Milligan thought it was possible, and on Nov. 17, 2003, BBN signed the contract with DARPA. The company’s researchers knew that the physics was straightforward. Like supersonic airplanes, bullets create shock waves — mini-sonic booms — as they speed through the air. So if engineers arrange seven microphones like the spines of a sea urchin, a shock wave from a bullet will hit each microphone at a slightly different time, like a wave lapping against different pebbles on a beach. By measuring those time differences, it’s possible to calculate the trajectory.

As it turned out, “it was much harder than we thought it would be,” says Milligan. Not only is the math difficult, but the system also had to work in the cacophony of urban warfare, including echoes from shots — and do it on the move.

This story is fine as far as it goes, but as GA afficianadoes well know, the BBN effort was supported by a crack team of card-carrying genetic algorithmists. An article written by BBNers Hussain, Montana, Brinn & Cerys entitled Genetic algorithms for UGV navigation, sniper fire localization, and unit of action fuel distribution was presented last June at GECCO 2004 at the Workshop on Military and Security Applications of Evolutionary Computation (MSAEC-2004). The paper details the development of Boomerang and other GA-based military-security applications. These efforts are the result of longstanding GA work at BBN initiated by Dave Davis (now of NuTech Solutions) and carried on by Dave Montana and other hardworking GA types.
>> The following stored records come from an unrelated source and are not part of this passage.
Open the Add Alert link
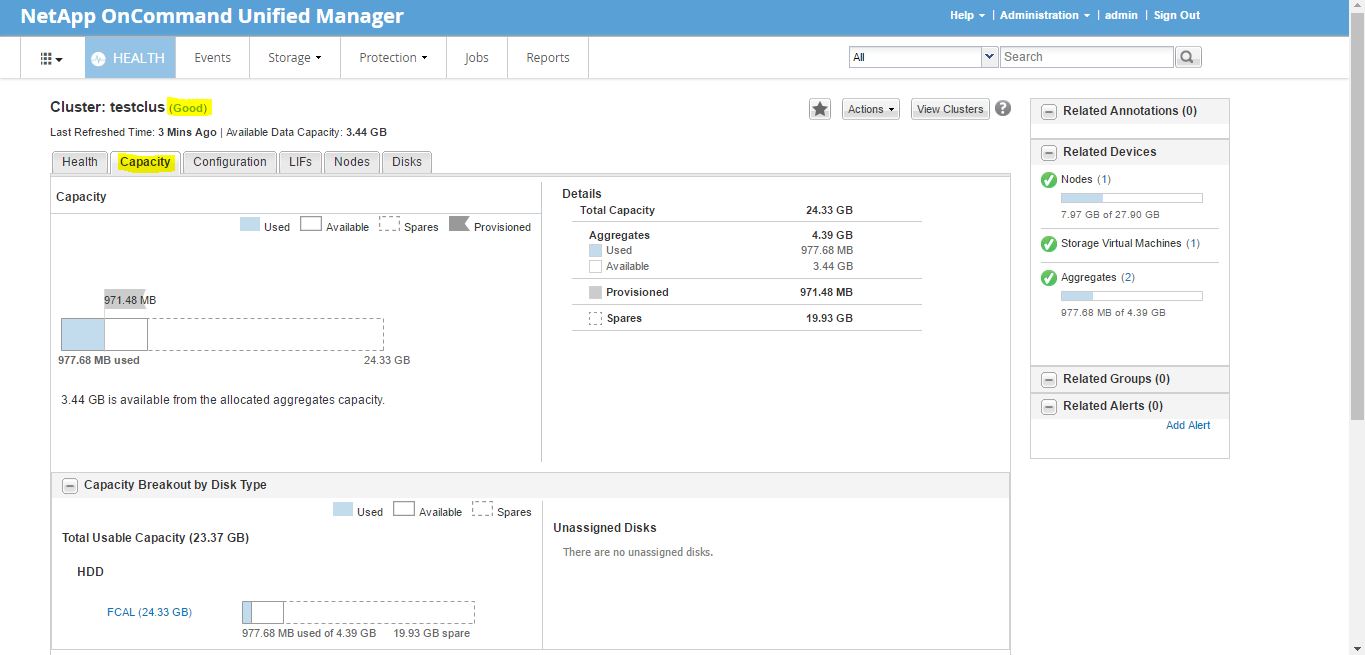coord(1188,424)
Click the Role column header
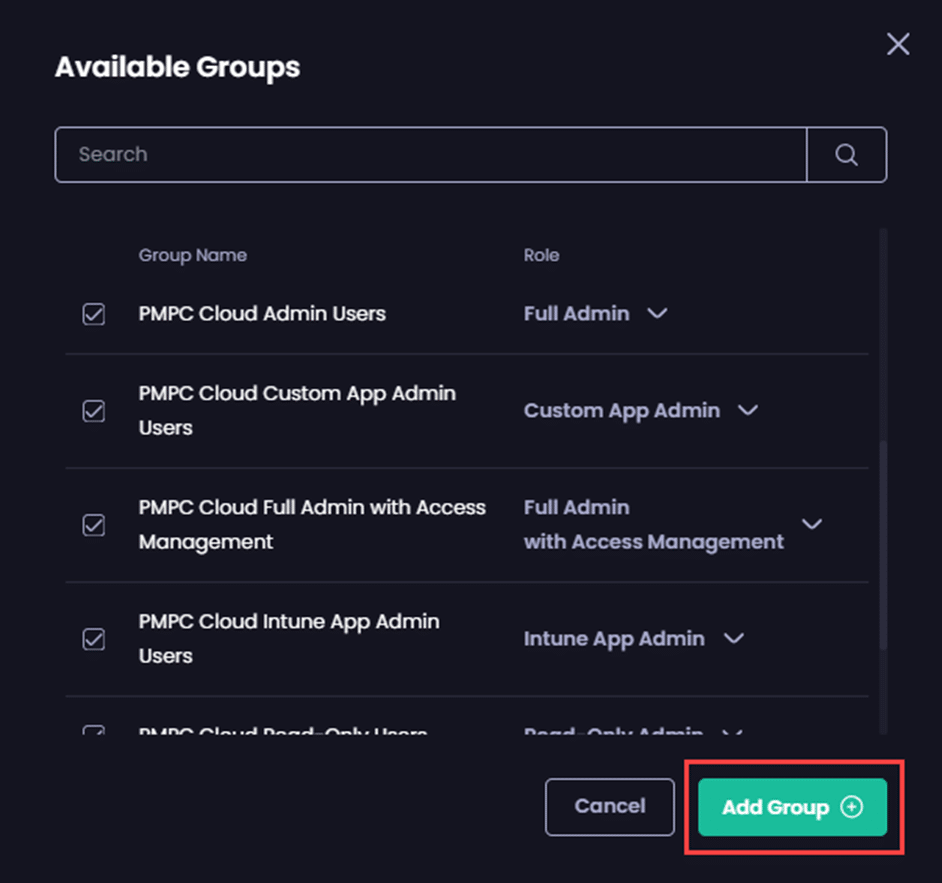This screenshot has height=883, width=942. [x=541, y=255]
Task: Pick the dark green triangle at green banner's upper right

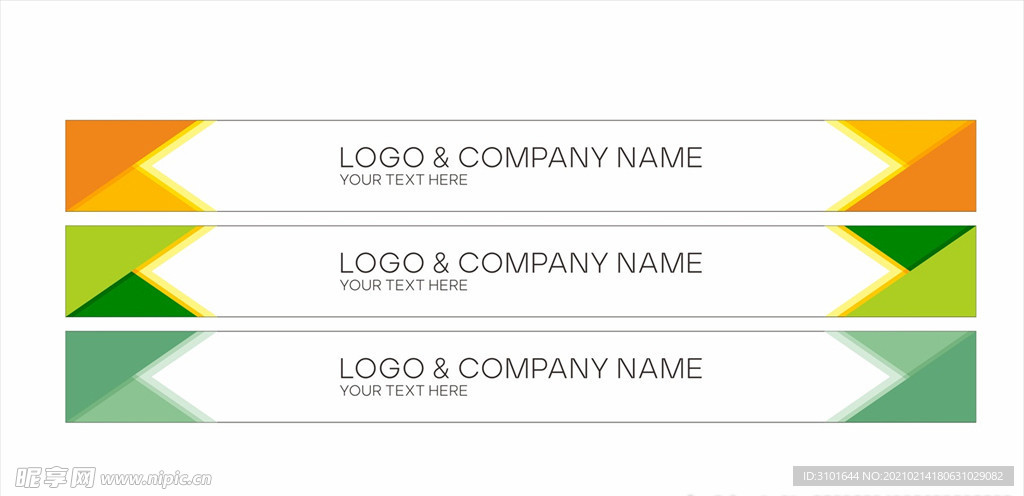Action: (908, 241)
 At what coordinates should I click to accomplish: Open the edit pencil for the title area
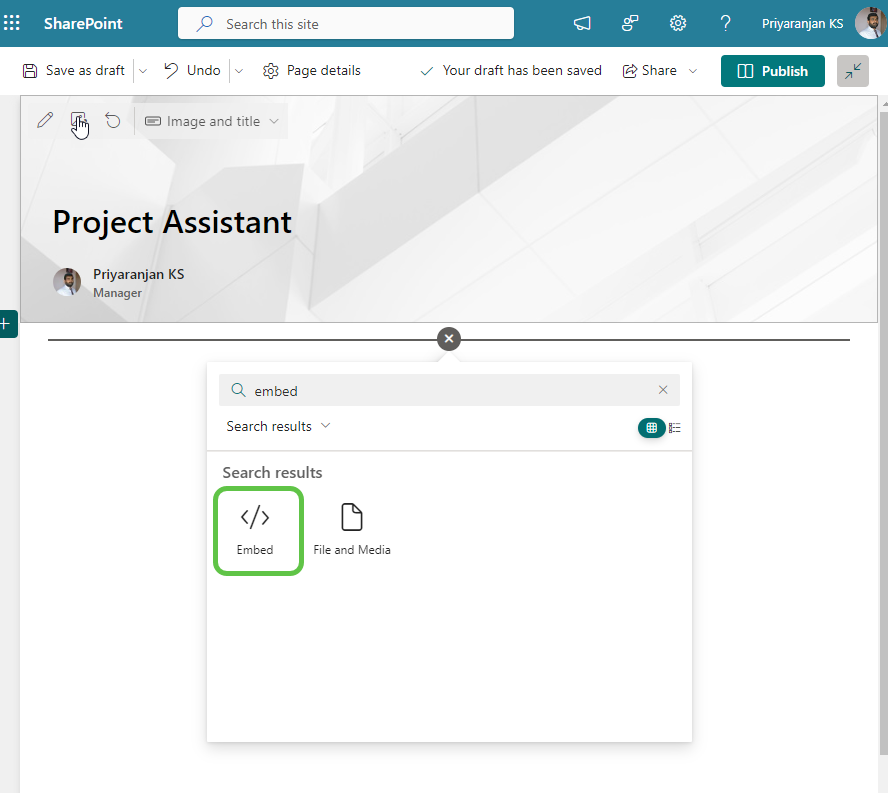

It is difficult enough working in the obscure vineyards of GAs and EC, but when a group used to toiling in obscurity does something deserving of national recognition, it would be nice if the mainstream business press would get the story right and at least mention the names of the people who really got the job done.

This year’s Genetic and Evolutionary Computation Conference (GECCO-2005) is 25-29 June 2005 in Washington DC. This year’s Military and Security Applications of Evolutionary Computation Workshop (MSAEC-2005) is held at GECCO-2005 on Saturday, June 25, 2005.